### RECORDS ###
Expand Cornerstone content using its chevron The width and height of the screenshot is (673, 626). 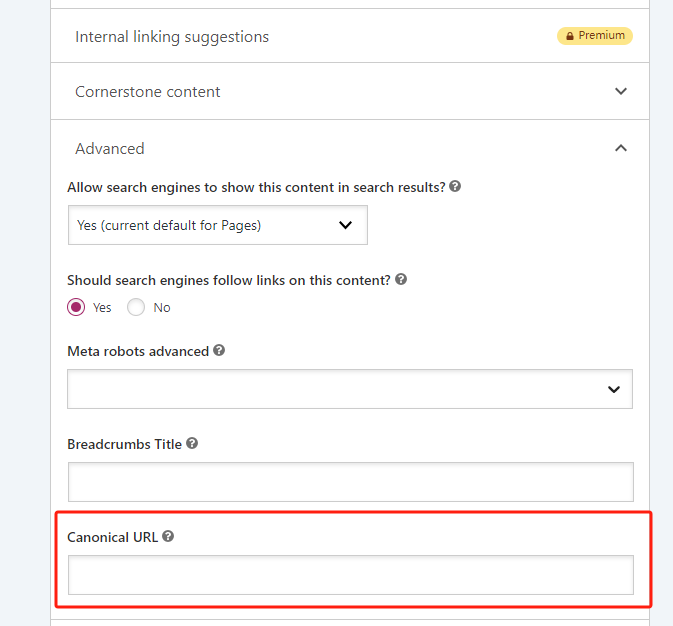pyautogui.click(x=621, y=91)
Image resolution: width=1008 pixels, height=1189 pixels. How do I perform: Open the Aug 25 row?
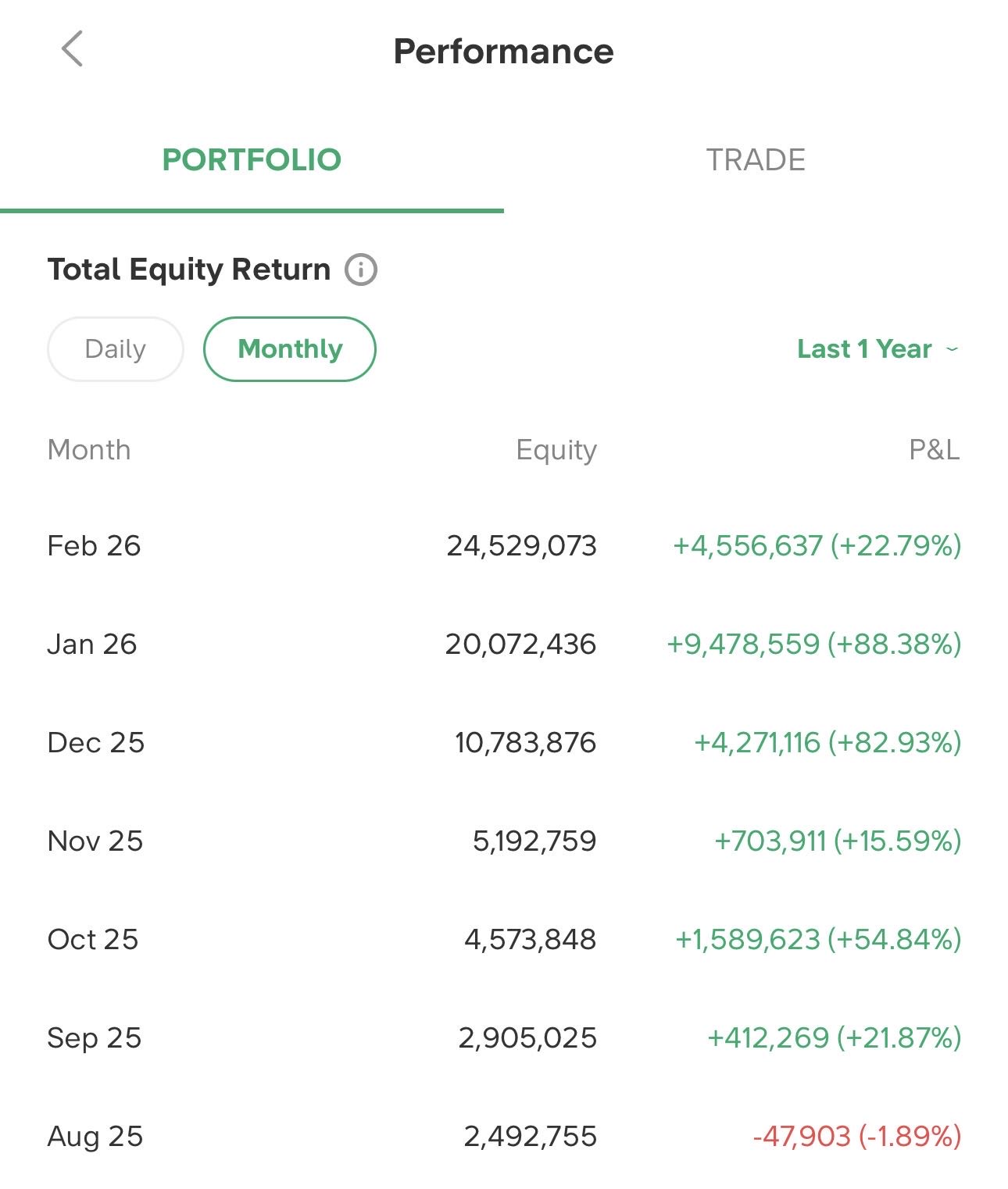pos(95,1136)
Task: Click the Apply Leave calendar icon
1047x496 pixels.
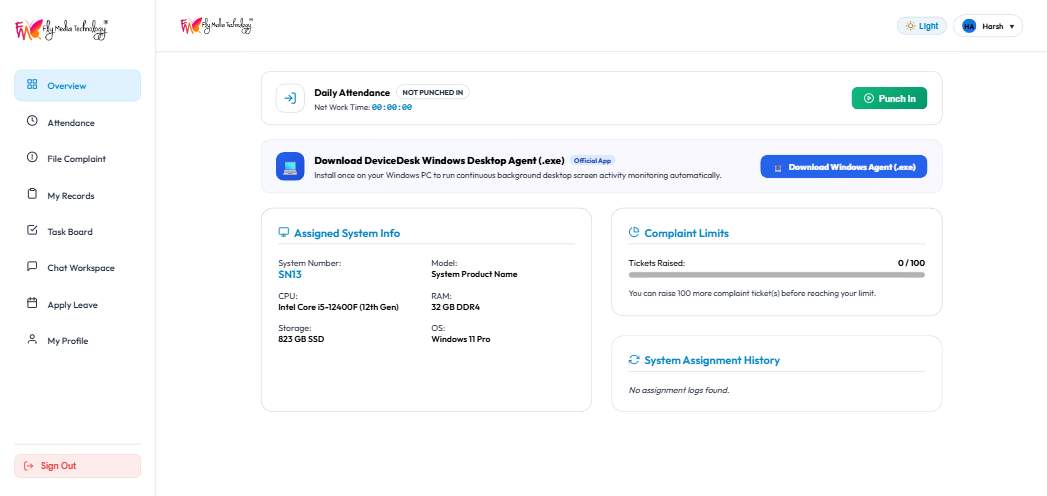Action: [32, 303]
###
## REQUIRED WORK
Please write out the material from the line containing "Image resolution: width=1008" to its final line, both inclusive, exactly as it appears; pictures are not part of the copy.

## FINAL ANSWER
Image resolution: width=1008 pixels, height=1189 pixels. How do I perform: Open the Aug 25 row?
pos(95,1136)
Task: Click the Apply Leave calendar icon
1047x496 pixels.
Action: [32, 303]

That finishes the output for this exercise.